_GIVEN PROBLEM:_ Reproduce the items word for word, from the very first line through the line containing "Click the green", both included.

_ENTRIES:_

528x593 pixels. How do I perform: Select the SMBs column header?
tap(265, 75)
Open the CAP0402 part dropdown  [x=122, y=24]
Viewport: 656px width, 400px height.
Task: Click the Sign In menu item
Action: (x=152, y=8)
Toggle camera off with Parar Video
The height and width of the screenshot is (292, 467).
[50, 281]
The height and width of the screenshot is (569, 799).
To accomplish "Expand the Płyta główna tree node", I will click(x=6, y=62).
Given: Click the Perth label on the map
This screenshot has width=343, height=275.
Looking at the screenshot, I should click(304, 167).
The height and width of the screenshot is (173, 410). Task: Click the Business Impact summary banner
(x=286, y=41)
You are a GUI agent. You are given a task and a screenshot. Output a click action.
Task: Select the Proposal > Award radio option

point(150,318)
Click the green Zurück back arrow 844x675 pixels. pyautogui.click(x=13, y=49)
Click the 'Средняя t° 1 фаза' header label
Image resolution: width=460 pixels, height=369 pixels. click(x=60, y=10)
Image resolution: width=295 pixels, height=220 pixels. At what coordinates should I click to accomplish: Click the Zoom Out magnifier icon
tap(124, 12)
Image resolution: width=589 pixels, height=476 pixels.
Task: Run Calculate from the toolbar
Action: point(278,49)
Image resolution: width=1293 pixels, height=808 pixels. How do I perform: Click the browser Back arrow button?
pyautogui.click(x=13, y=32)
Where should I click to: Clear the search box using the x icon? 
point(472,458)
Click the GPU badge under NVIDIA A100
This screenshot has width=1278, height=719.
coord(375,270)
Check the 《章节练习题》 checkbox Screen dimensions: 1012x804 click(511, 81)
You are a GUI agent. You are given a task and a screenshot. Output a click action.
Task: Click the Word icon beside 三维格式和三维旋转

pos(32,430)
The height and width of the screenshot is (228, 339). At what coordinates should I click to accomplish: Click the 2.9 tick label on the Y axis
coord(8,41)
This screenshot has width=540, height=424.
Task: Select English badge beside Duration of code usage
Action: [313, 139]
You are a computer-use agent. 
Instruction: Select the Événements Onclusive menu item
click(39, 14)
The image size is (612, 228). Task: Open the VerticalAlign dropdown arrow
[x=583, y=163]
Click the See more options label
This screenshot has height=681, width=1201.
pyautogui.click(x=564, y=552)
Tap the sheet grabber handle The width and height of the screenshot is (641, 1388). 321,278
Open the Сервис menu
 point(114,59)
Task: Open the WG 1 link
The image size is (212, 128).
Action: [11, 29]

_SOLUTION FOR THIS PROBLEM:_
528x593 pixels. How do I perform: Select the SMBs column header?
tap(265, 75)
Open the CAP0402 part dropdown  [x=122, y=24]
Viewport: 656px width, 400px height.
Task: Click the Sign In menu item
Action: (x=152, y=8)
Toggle camera off with Parar Video
The height and width of the screenshot is (292, 467).
[50, 281]
The height and width of the screenshot is (569, 799).
To accomplish "Expand the Płyta główna tree node", I will click(x=6, y=62).
Given: Click the Perth label on the map
This screenshot has width=343, height=275.
Looking at the screenshot, I should click(304, 167).
The height and width of the screenshot is (173, 410). Task: Click the Business Impact summary banner
(x=286, y=41)
You are a GUI agent. You are given a task and a screenshot. Output a click action.
Task: Select the Proposal > Award radio option

point(150,318)
Click the green Zurück back arrow 844x675 pixels. pyautogui.click(x=13, y=49)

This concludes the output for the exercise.